I would not want to live in Memphis, St. Louis, or any of the other cities in the New Madrid Seismic Zone for this reason. The next time there's a big one (and it's only a matter of when, not if) there's gonna be a lot of damage due to no earthquake code.
Last edited by Athryn; 06-23-2010 at 11:10 AM.
Looks like it was a 5.5 on the Quebec border
Felt in in South Boston. too.
Didn't feel a damn thing in Watertown.
How the fuck did you feel that in Boston? I'm way closer to it's epicenter and I didn't feel anything.
Or maybe I just don't understand earthquakes.
An earthquake Ontario/Quebec border the day before St-Jean-de-Baptiste?
If God exists, then this is a clear message that he is for the separation :) !
(but he doesn't, so he isn't)
My whole building just shook in Somerville, MA. I'm on the 4th floor.
Neat!
It's not even a real country anyway!
Felt it here in Rochester!
It could make sense depending on the actual location of the earthquake in the Earth's crust and the composition between Boston and the center vs. New York and the center.
Also, holy shit, earthquake in Kingston. I was alone in my living room and am currently suffering a mono/strep throat-like virus and I just assumed I was going insane.
Yeah, I was sitting in a conference room here (in Detroit), and I was watching the trees outside blow in the wind, and as the building is swaying, I think, wow, that's some heavy wind.
And then I remember that I'm in a low, wide brick building, and that buildings like that don't sway with the wind.
My first earthquake ever, whoo!
We have new neighbors moving in next door, and I thought that they had scraped the side of our house with their moving truck (the houses are a driveway's width apart). But I looked outside and: no truck. Crazy!
Feeling quakes all depends on soil composition in relation to distance and propagation.
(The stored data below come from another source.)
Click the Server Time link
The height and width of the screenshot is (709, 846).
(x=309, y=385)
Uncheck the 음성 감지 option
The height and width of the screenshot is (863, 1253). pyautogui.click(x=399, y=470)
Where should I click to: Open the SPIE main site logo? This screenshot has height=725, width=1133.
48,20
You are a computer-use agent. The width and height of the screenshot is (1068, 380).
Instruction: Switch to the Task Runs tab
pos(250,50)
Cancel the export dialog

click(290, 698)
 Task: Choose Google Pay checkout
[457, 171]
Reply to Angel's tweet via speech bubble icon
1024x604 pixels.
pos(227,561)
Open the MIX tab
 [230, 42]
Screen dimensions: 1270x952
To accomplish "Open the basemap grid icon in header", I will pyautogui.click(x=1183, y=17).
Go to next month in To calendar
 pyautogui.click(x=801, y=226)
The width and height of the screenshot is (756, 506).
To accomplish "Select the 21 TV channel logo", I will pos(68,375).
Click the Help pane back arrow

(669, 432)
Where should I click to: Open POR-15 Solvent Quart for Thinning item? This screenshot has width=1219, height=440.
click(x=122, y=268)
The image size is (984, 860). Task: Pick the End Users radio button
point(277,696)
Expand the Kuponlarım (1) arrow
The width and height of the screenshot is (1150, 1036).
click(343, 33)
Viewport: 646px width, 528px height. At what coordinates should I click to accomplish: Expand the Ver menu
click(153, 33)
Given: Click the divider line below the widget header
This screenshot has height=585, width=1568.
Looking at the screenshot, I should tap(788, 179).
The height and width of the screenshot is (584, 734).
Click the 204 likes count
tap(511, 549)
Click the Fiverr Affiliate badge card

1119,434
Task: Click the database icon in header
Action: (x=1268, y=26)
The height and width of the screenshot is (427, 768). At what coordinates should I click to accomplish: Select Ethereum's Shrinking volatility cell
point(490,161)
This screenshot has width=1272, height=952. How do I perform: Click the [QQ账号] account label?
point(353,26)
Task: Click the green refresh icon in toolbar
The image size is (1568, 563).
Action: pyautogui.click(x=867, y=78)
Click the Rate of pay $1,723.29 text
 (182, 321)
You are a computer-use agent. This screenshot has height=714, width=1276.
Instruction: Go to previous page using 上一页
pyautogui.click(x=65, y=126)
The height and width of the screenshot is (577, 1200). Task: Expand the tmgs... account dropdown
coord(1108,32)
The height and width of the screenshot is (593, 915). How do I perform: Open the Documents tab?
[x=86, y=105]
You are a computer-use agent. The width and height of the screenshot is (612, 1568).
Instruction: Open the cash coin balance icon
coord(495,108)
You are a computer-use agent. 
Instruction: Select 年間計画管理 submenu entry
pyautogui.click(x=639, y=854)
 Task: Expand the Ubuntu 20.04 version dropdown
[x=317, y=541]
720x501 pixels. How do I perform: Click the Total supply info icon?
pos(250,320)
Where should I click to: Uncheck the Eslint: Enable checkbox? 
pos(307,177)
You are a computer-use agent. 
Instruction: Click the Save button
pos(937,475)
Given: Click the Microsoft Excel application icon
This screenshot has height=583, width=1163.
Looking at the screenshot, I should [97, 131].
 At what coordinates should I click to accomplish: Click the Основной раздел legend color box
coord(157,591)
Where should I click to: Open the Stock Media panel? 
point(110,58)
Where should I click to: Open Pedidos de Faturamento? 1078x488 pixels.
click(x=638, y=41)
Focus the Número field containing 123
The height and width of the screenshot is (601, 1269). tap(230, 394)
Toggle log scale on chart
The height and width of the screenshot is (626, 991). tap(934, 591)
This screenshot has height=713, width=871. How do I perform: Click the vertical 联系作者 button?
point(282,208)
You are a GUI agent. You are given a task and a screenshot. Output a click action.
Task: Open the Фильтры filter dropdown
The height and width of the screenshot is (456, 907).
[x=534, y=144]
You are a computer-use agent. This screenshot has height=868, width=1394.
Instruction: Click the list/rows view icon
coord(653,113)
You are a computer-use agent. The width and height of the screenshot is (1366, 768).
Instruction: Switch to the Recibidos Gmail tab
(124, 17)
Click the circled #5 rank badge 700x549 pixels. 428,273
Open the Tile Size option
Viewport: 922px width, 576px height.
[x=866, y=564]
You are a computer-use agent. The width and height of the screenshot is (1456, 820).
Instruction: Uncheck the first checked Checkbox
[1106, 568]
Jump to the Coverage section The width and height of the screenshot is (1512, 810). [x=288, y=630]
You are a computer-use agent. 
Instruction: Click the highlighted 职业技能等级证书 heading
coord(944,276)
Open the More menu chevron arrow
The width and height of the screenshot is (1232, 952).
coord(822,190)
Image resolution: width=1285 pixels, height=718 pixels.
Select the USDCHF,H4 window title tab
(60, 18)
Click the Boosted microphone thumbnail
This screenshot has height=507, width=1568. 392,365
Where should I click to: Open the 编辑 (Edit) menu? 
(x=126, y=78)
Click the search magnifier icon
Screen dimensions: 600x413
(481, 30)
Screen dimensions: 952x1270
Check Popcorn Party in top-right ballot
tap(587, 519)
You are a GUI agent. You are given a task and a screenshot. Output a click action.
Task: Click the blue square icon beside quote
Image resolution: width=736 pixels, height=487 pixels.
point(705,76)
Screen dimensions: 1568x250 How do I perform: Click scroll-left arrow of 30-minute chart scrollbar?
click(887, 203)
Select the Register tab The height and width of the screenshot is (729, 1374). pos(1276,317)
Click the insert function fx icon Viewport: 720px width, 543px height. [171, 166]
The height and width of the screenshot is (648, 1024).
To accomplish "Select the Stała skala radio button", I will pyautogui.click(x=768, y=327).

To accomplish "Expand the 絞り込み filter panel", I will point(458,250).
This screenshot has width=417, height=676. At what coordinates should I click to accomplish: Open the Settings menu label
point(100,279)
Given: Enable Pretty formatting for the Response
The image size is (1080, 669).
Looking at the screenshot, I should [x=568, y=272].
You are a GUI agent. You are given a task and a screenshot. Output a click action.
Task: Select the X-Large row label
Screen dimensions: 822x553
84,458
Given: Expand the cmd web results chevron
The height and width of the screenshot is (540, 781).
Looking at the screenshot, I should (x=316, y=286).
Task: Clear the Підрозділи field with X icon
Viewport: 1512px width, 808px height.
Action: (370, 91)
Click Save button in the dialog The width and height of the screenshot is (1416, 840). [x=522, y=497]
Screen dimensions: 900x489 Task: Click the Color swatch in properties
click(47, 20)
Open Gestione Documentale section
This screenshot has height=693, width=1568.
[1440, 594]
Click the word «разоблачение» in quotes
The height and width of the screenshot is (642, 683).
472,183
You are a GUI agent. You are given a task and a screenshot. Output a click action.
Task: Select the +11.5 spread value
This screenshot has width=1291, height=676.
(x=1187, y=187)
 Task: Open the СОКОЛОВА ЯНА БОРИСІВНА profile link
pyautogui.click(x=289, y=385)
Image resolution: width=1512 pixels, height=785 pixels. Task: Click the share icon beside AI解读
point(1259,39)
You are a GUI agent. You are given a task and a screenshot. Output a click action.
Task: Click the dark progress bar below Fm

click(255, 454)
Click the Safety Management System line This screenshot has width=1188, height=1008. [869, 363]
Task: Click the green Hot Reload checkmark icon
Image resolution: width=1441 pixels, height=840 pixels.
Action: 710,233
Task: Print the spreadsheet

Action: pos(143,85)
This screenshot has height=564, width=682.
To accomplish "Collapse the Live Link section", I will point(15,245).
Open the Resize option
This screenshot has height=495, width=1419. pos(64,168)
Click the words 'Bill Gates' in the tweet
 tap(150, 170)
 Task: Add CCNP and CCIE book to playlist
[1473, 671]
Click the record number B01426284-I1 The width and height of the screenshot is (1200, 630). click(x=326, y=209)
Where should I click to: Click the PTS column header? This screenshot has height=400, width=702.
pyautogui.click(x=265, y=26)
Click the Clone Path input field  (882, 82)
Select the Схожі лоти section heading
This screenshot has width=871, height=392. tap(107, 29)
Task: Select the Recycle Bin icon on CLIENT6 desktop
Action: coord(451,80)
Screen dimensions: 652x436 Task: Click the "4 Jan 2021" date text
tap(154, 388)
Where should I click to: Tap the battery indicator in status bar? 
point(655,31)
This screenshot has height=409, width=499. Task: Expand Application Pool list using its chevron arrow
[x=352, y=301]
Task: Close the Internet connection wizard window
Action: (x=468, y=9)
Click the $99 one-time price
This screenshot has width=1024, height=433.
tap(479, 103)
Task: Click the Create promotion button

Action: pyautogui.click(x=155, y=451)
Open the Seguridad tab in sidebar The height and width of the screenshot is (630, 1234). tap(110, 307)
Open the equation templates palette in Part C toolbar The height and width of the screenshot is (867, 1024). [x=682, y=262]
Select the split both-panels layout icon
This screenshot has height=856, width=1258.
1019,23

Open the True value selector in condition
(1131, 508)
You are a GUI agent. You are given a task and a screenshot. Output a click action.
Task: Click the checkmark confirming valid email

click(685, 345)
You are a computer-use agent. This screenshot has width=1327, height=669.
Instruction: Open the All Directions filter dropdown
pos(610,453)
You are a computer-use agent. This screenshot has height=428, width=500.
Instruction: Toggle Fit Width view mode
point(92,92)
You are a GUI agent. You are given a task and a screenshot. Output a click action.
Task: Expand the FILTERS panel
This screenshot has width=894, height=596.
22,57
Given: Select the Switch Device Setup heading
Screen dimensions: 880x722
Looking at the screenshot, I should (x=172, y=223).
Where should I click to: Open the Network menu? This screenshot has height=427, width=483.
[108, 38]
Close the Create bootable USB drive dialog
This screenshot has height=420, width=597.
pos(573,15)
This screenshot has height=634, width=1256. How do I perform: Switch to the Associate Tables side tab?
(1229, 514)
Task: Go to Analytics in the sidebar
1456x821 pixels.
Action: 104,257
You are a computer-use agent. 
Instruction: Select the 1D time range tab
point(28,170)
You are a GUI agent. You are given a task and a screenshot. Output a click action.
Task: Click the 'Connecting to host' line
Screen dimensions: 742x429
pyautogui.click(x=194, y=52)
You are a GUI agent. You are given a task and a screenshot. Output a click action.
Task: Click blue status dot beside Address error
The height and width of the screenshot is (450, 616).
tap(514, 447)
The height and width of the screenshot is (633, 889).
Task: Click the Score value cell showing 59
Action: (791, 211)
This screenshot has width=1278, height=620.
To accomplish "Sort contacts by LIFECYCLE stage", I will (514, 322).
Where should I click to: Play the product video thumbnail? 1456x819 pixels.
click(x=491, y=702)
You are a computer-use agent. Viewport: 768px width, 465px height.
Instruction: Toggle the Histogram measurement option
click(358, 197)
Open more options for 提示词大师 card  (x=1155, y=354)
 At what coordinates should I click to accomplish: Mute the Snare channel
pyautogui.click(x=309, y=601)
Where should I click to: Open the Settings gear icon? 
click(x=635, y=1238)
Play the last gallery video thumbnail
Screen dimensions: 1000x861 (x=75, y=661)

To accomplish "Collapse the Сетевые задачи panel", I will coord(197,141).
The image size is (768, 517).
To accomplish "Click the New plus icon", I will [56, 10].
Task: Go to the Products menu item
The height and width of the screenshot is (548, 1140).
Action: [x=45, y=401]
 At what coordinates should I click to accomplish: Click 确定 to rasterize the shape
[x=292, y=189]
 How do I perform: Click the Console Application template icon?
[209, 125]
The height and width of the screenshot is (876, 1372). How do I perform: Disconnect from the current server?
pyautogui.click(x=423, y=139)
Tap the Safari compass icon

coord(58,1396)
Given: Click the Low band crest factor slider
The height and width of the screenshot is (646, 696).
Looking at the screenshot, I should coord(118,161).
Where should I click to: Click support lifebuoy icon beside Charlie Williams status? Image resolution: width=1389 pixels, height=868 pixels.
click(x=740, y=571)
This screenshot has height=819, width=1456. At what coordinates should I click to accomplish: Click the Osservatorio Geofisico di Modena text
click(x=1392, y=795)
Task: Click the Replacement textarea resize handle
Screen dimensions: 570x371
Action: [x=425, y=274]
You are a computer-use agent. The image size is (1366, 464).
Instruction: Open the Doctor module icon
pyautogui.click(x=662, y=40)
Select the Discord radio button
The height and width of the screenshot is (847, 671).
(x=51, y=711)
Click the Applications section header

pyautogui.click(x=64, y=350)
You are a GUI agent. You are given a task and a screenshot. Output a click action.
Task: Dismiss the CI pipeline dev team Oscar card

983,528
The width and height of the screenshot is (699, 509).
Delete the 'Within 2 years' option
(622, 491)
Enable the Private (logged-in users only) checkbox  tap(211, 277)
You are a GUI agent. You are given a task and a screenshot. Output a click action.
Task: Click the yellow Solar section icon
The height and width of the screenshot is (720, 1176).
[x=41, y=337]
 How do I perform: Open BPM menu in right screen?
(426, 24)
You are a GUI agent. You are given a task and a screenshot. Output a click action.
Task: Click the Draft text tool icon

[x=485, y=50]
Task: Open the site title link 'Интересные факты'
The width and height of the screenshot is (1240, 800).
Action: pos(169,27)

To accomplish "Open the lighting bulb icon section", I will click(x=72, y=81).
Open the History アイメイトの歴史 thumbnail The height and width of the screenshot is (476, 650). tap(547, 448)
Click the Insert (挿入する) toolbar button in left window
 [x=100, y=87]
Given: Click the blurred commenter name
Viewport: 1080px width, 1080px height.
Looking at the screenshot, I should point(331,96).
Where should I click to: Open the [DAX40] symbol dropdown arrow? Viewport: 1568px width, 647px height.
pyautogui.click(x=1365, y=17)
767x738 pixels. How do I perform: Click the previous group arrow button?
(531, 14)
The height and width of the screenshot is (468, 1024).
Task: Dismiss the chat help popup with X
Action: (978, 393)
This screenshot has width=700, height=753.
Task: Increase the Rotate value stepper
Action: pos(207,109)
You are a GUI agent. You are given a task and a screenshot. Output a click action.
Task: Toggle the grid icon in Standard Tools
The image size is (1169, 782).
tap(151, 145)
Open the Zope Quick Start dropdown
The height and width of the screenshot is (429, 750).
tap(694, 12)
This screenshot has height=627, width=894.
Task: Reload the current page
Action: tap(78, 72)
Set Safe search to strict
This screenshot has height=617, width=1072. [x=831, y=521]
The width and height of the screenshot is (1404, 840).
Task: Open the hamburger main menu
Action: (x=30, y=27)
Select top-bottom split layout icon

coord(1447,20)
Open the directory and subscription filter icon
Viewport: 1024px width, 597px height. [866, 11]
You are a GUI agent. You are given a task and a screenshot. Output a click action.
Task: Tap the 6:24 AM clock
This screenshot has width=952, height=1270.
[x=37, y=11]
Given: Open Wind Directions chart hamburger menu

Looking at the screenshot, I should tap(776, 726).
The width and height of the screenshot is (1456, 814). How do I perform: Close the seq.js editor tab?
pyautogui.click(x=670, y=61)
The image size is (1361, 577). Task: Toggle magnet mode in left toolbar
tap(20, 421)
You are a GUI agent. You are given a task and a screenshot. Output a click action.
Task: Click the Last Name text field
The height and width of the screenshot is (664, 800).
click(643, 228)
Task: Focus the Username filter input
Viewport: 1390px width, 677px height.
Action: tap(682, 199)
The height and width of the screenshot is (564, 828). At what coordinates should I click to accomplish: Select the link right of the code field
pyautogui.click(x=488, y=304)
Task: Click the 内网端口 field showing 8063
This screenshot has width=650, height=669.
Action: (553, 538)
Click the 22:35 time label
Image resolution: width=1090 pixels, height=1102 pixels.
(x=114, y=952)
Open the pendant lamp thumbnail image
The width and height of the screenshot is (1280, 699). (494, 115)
Some buildings evacuated and damage in Ottawa.
--- Alan
We were a bit worried here, because our office is a 200-year-old brick building, and the masonry probably wasn't designed with earthquakes in mind. But no harm done, this time.
This was my first quake. Was 8 stories up and it shook my apartment pretty good. After it was done I wasted a couple minutes wondering if it was a real earthquake or if I had imagined it or something.
I'm pretty sure I felt it. It didn't really shake anything, but there was a strange noise with no apparent source at around that same time. I thought maybe someone was mowing my yard or a big truck was driving by, but there was nothing there. Some storms were on the way, so I thought maybe thunder, but no other thunder happened. But I'm pretty far from the area (couple of hours south of Cleveland), so it could have been something else.
G20 protesters have gone too far this time! Causing earthquakes to get their message across!?
I'm 25km north of Toronto and I didn't feel a thing, but I was in a basement. I was listening to talk radio and the host cut off the guy he was interviewing and starting saying "Is the building shaking? Is anyone else feeling this?" and I immediately thought someone had set off a bomb downtown or something.
I turn forty today and BOOM! Fucking EARTHQUAKE, motherfuckers! MY EXISTENCE IS AN AFFRONT TO THE UNIVERSE!
Thanks!
It says a lot about me that the thing I find most disturbing about that picture is the Comic Sans.
I was at my lab here in Montreal, on the fourth floor of a hospital building, and several of us felt the floor bouncing. I commented that the construction of a nearby hospital pavilion was getting pretty intense. Only hours later did I hear it had been an earthquake. It really did feel rhythmic, like the pounding of a giant jackhammer.